On the Pacific Coast of North America, sea otters play, dive, and hunt for sea urchins, crabs, abalone, and fish in the lush kelp forests beneath the waves. But there was a time when people hunted the otters almost to extinction. Without sea otters to eat them, an army of hungry sea urchins grew and destroyed entire kelp forests. Fish and other animals that depended on the kelp were lost, too. But when people protected the sea otters with new laws, their numbers began to recover, and so did the kelp forests. Susannah Buhrman-Deever offers a beautifully written account of a trophic cascade, which happens when the removal of a single element affects an entire habitat. Asides that dig deeper are woven throughout Matthew Trueman’s dynamic illustrations, starring a raft of charismatic sea otters. Back matter includes more information about sea otters and kelp forests, including their importance and current status, the effects of the international fur trade on indigenous peoples, and a list of books and websites for readers who wish to continue to explore.
About the Author
Susannah Buhrman-Deever, a biologist with a Ph.D. in animal behavior, is the author of Predator and Prey.

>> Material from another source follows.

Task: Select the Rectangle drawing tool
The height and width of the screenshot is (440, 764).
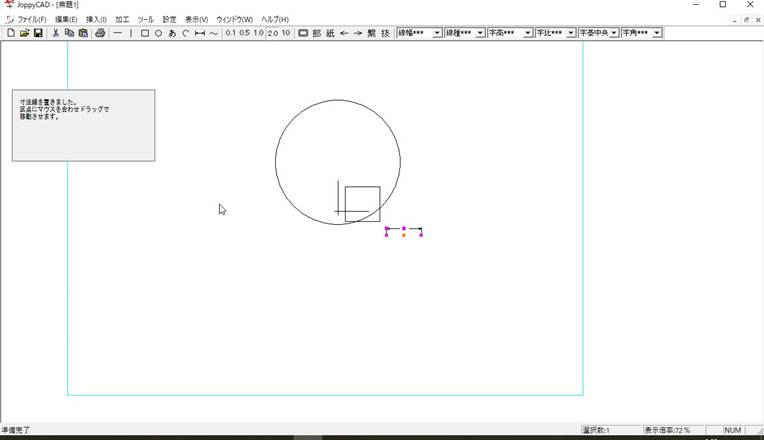Action: (145, 33)
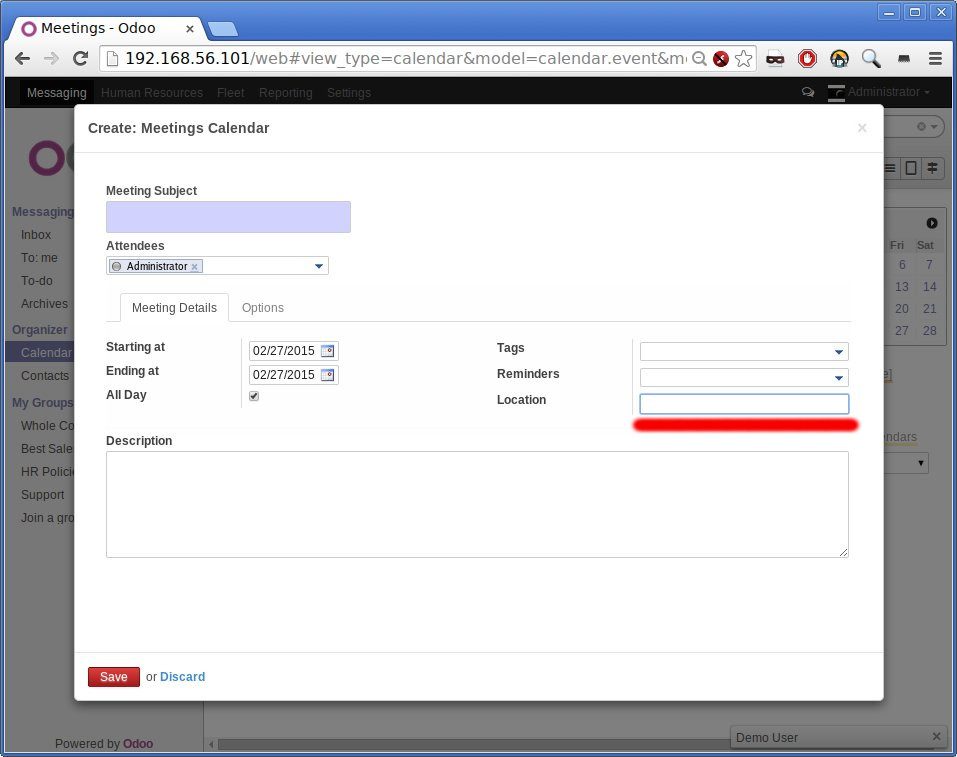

In addition to her academic work and writing, she has developed inquiry-based ecology curricula for children. Susannah Buhrman-Deever lives with her family in upstate New York.
Matthew Trueman is the illustrator of several books for children, including In the Past by David Elliott, Hippos Are Huge!by Jonathan London, and One Beetle Too Many by Kathryn Lasky. He lives in Phillipsburg, New Jersey.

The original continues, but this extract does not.